Do Brussels sprouts need pollination?
Some questions surprise me because they reappear so frequently, but what is it with Brussels sprouts? For decades I’ve heard nothing about Brussels sprouts, but suddenly every third visitor wants to know how to pollinate them. I do not understand.
I endure Brussels sprouts mostly because my husband likes them and they are good for me. But I will eat them only fresh off the stalk. A Brussels sprout that is frozen or otherwise tampered with goes through a mystical transformation that makes it truly vile. It’s not the flavor so much as the texture—a mouthful of bland green mush—that really gets to me. Shiver.
But if you are the type of person that wants to ensure the survival of said mush, you should know that Brussels sprouts can be pollinated by both honey bees and native bees. The plant belongs to the Brassicaceae family that includes cabbage, broccoli, cauliflower, kale, collard greens, and kohlrabi. The odd thing is that Brussels sprouts, cabbage, broccoli, cauliflower, kale, savoy, and Chinese kale are all in the same species, Brassica oleracea—they are merely different cultivars (cultivated varieties).

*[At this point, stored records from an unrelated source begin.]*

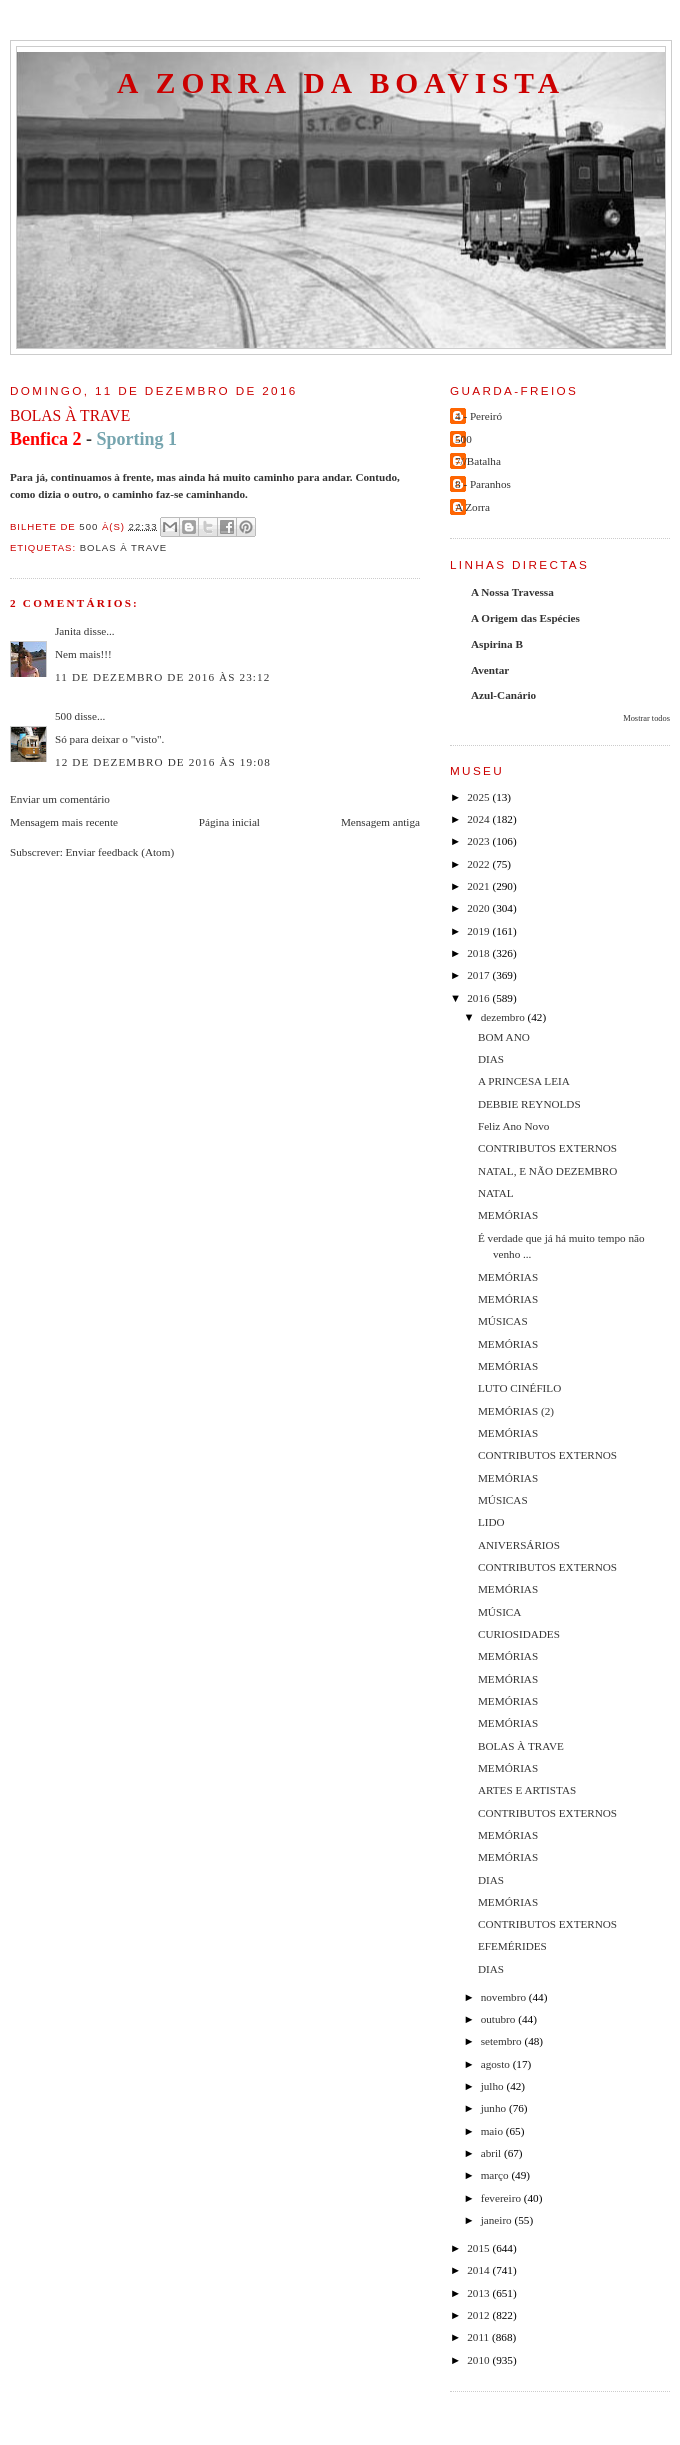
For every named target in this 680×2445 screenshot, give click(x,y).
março (496, 2175)
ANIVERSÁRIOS (519, 1545)
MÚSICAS (503, 1321)
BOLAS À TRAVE (521, 1746)
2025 (479, 797)
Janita (68, 631)
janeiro (498, 2220)
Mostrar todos (646, 718)
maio (493, 2131)
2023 (479, 841)
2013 (479, 2293)
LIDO (491, 1522)
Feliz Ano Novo (513, 1126)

This means that when growing the plants for seed, you must keep the different cultivars separated from each other because they can readily cross-pollinate. For example, a broccoli might cross with a Brussels sprout and yield yet another smelly cabbagy thing to fester in our produce drawers. The amount of separation should be at least a mile because, as you know, honey bees are completely willing to span that distance.
People unfamiliar with plant propagation will often say they buy seeds, grow a sprout (or a carrot or a turnip), and never see a flower. So who needs pollination? Good question except they are forgetting that the seed wasn’t manufactured by Home Depot. They were grown by a farmer who maintained the plants until they flowered. Then the honey bees were brought in to do their thing. What a system.
So the short answer is “yes,” Brussels sprouts need pollination. Without pollination there is no seed. And without the seed we would have no more Brussels sprouts . . . perhaps not such a bad thing after all.
Confidential to “Typo Police”: Thanks. Indeed I have only one husband.